So, in case you've been in a cave somewhere, the World Cup starts today.
Last summer, I worked in conjunction with ESPN on a project called the Soccer Power Index (SPI), a frankly somewhat complex system to rate internal soccer teams that we hope will be superior to other metrics like FIFA and ELO. Soccer is tough to predict, so take with the usual a grain of salt, but there was a lot of thought put into SPI, as you can see here. Among other things, SPI takes into account the performance in international club play of the members of each team's roster, and looks at the rosters for each game to determine which matches teams were taking seriously and which they weren't.
One of the nice features of SPI is that it was explicitly designed to be predictive. You can take any two teams, plop in their OFF (offense/attack) and DEF (defense) ratings, and it will estimate the probability of a win, loss or draw. ESPN has a cool implementation of this called the SPI match predictor, which you can see at various locations around their World Cup site.
Obviously, if you have a tool to predict the probabilities for a given match, it doesn't take that much more work to project out the balance of the tournament, given what's happened so far. So, that's what you'll be seeing in the top right-hand corner of the website for the next month or so -- I'll be running 10,000 simulations once a day or so and updating a chart that looks like this:
I hope this will be reasonably intuitive to people; PTS is the number of points that a team is projected to accumulate during group play (3 points are earned for each win and 1 for each draw); GF and GA are their projected goals for and against; Win and Adv are the probabilities that a team wins their group, and advances to the knockout stages, respectively. The rightmost two columns look beyond the group stages to the knockout stage; Semi is the probability that a team reaches the Semifinals, and Cup is their chance of coming home with a trophy.

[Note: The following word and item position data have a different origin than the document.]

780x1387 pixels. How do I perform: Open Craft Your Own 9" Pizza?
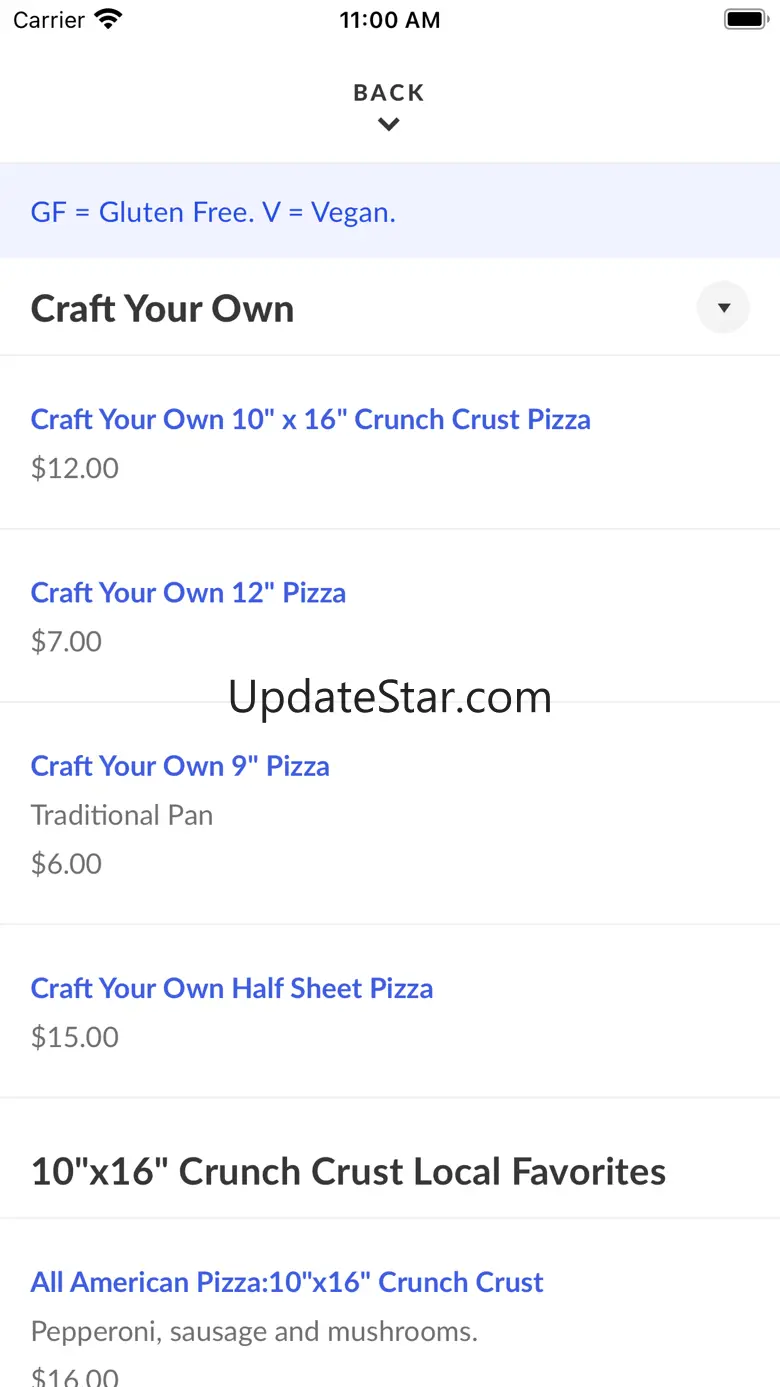[180, 766]
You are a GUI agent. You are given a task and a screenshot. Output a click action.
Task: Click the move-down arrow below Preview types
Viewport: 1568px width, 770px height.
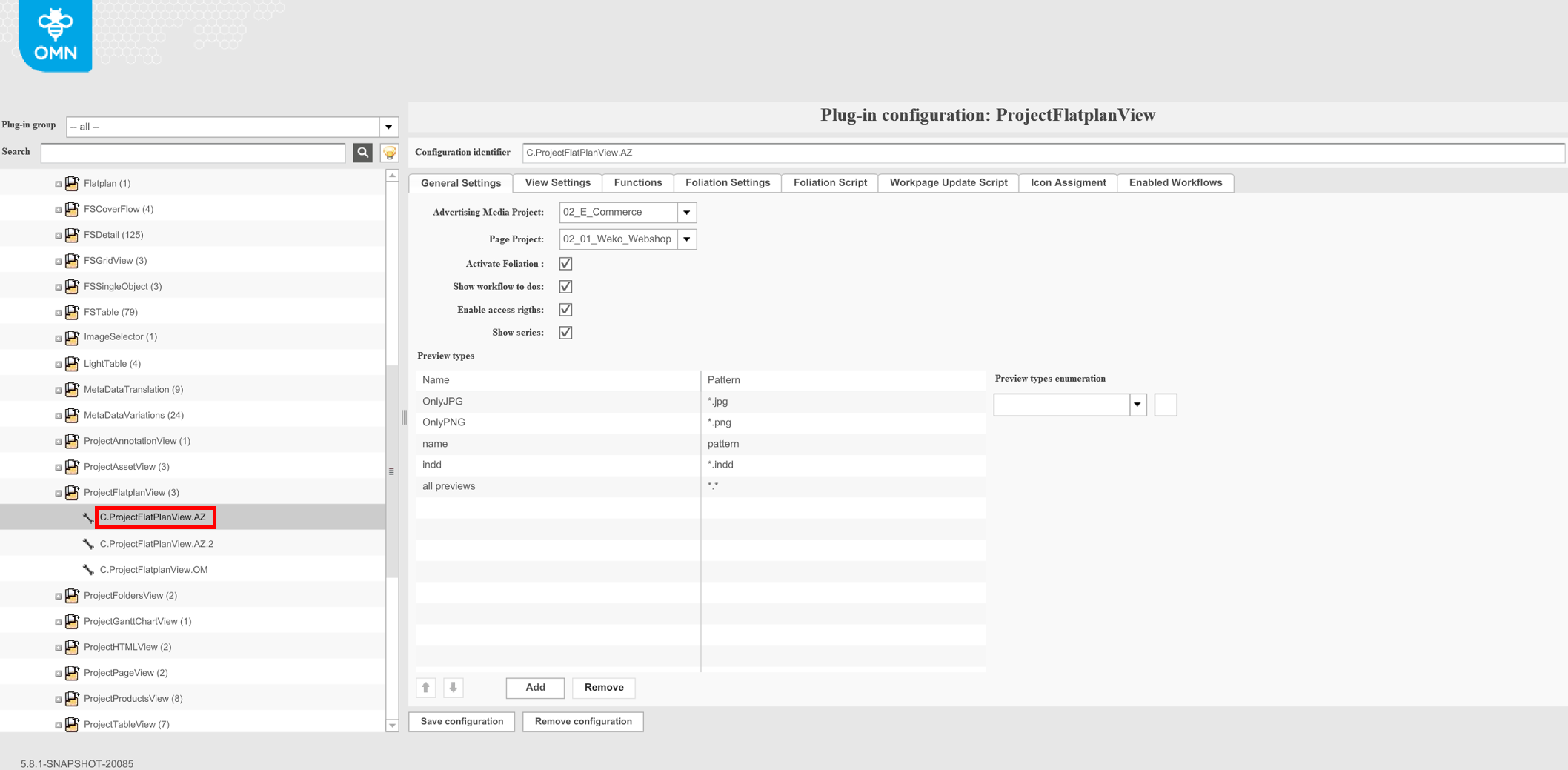pos(453,688)
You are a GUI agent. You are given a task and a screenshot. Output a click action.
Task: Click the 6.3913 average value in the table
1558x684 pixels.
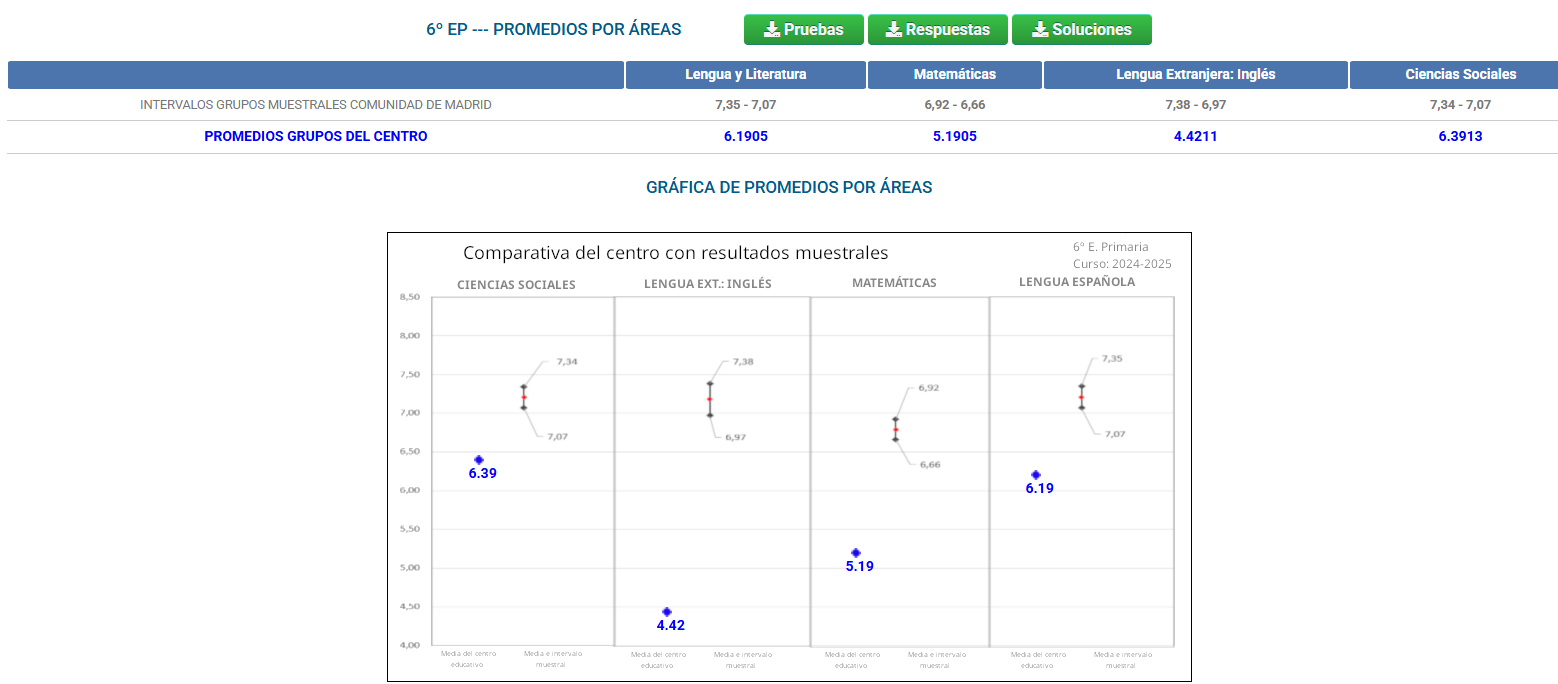(1460, 136)
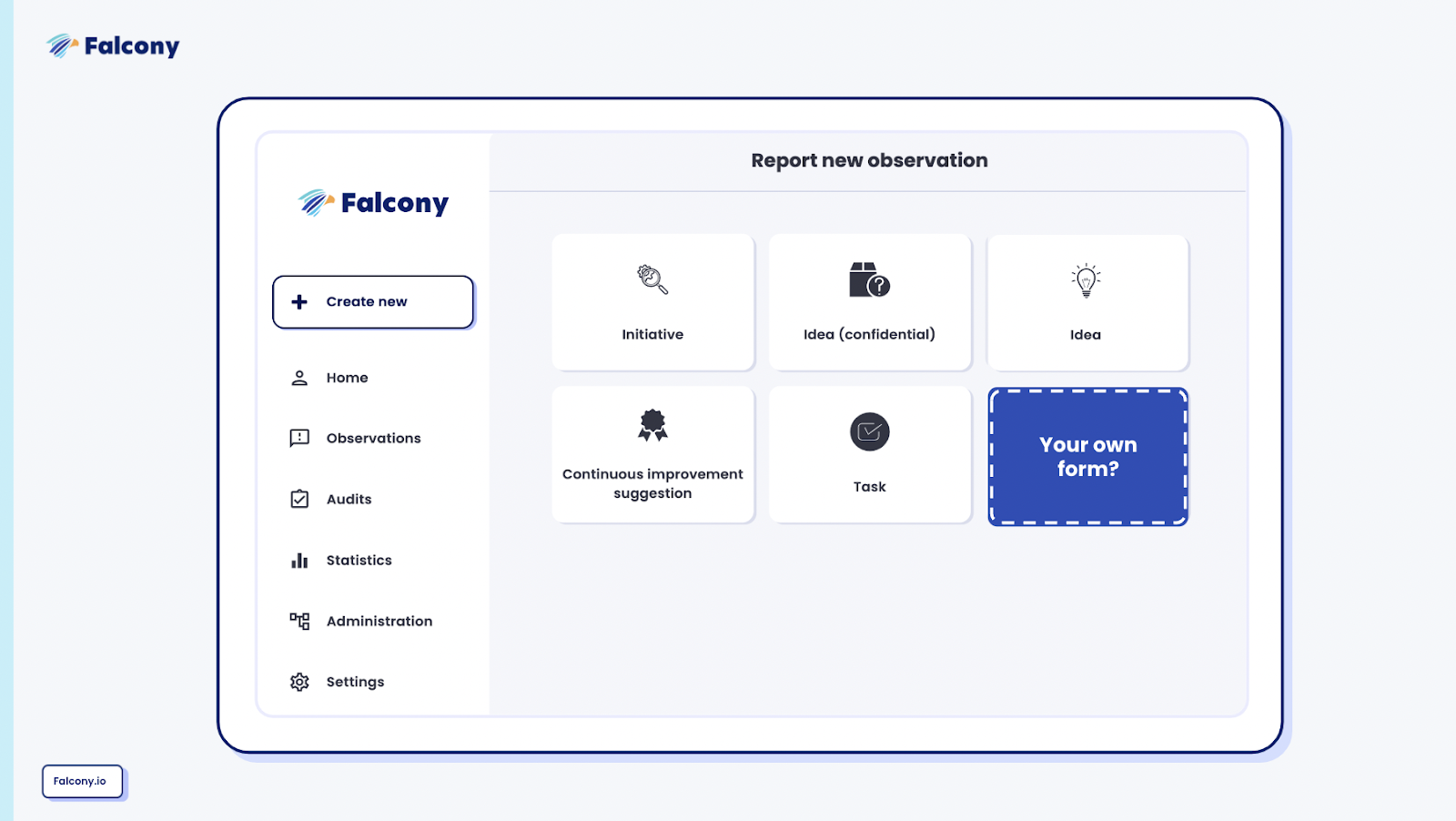Click the Statistics bar chart icon

pos(299,561)
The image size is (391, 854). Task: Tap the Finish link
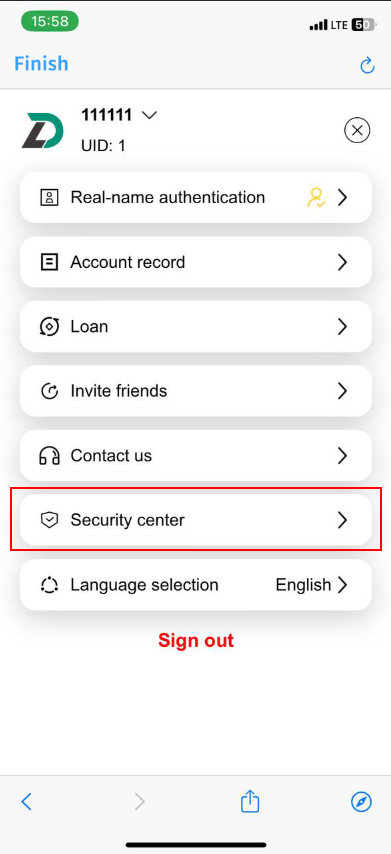pyautogui.click(x=41, y=64)
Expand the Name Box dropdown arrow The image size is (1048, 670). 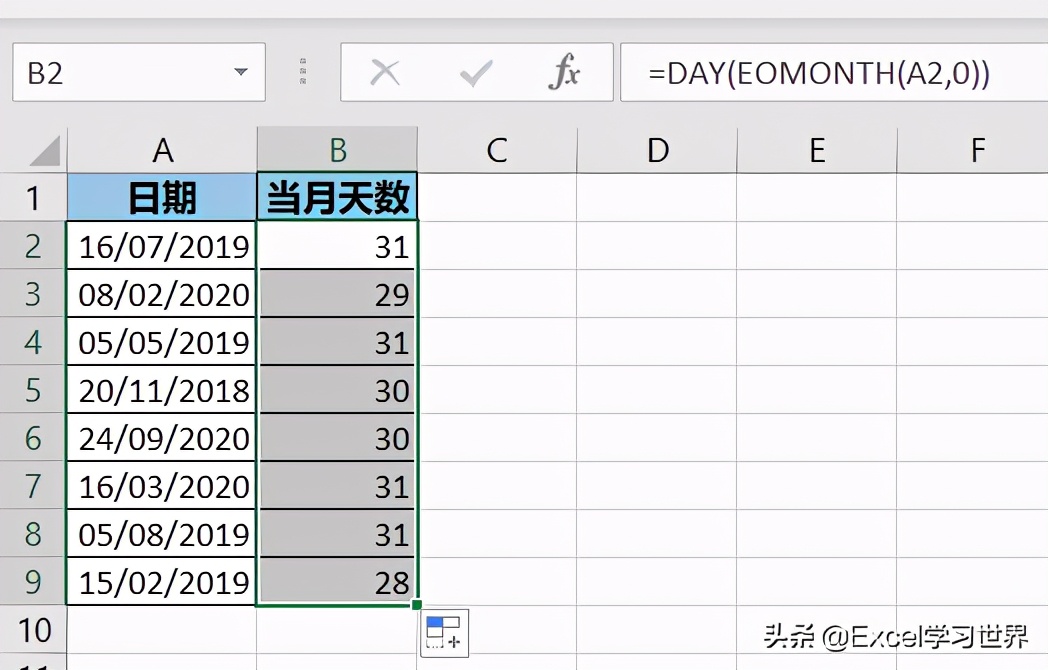[x=240, y=72]
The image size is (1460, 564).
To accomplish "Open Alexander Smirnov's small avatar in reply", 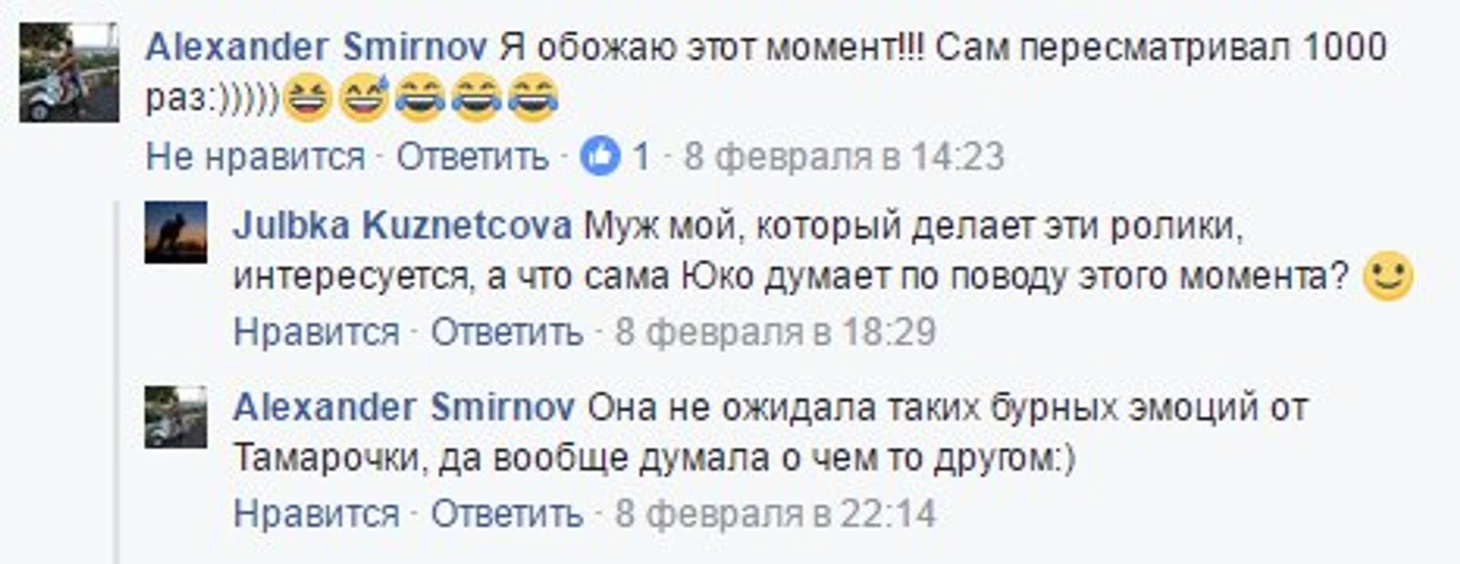I will [x=176, y=416].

As the World Cup progresses, of course, we'll replace the results of simulated matches with actual ones and the probabilities will change accordingly.
Beyond this, I probably won't be writing a lot about the World Cup; I'm just going to be enjoying it from an Undisclosed Location where I'm ensconced to make hay on my book project, and running the numbers, and hopefully SPI will do pretty well for itself.
A caution: SPI does not account for injuries, of which there have been quite a few, although we're working on a fix for that.